En fin de journée, à la sortie du bâtiment les employés discutent sur le comportement de leur nouveau responsable. L’un d’eux apporte une théorie sur la productivité impressionnante de leur nouveau chef : 

  • Il traite surtout les incidents de son précédent projet.
  • Ses réponses consistent à renvoyer l’incident vers l’équipe chargée de la maintenance applicative avec pour explication ‘au projet pour étude’. 

Avec cette méthode, il n’est pas étonnant qu’il réponde à autant de demandes. Pour autant, les problèmes persistent même s’ils ne sont plus dans leur service. 

Au fil des semaines, le stock d’incident diminue. Certains employés du service ont décidé d’appliquer la méthode du chef : faire suivre l’incident à un autre service. Régis se félicite des bons résultats de son service. Il semble cependant que certains récalcitrants manquent encore d’efficacité. Il décide donc de les convoquer individuellement. 

Régis tient ainsi un discours lunaire. “Si au lieu de surveiller mes tickets vous travailliez efficacement, vous rattraperiez vos camarades.”. Surpris, l’employé hésite à répondre. Qui a rapporté sa remarque de fin de journée au chef ? A quoi sert-il de renvoyer des incidents alors qu’un peu de recherche peut débloquer la situation ? Pourquoi privilégier l’individualisme au lieu du partage de connaissance ?

Afin de se montrer constructif, il se lance sur le dernier sujet moins risqué. Les retours sur son nouveau chef colérique n’invitent pas à la polémique. Régis accepte cette remarque, mais lui signifie que pour dégager du temps sur ce type de solution, il faut du temps, donc traiter les incidents plus rapidement et ne plus en avoir en stock. 

L’ambiance change dans le bureau. De nouveaux paravents ont été installés afin d’isoler les collaborateurs lorsque ceux-ci sont en relation avec les utilisateurs. Et un jour, Régis convie ses collaborateurs pour une grande annonce. La Direction a accepté son idée d’outil d’aide au diagnostic : la fusion des bases de connaissances et l’utilisation d’une intelligence conversationnelle pour les parcourir. 

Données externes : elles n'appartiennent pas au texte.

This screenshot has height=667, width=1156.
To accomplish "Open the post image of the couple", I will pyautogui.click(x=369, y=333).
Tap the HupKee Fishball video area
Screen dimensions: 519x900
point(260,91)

Ainsi, chaque membre du service aura accès au même niveau de connaissance et les utilisateurs auront une interface qui évitera la création de tickets inutiles. Les employés applaudissent mais des visages se crispent. En plus de désorganiser et d’affaiblir la réputation du service, Régis volent les projets de ses subalternes. 

Régis n’est pas qu’un con. Il est pire. Cynique, égocentrique, manipulateur. Tout est bon pour se mettre en avant. Il se moque de savoir que ses collègues et les utilisateurs se retrouvent dans des situations difficiles à cause de son comportement égoïste. La Direction ne voit que des indicateurs positifs et des projets portés vers l’avenir … et c’est bon pour son avancement.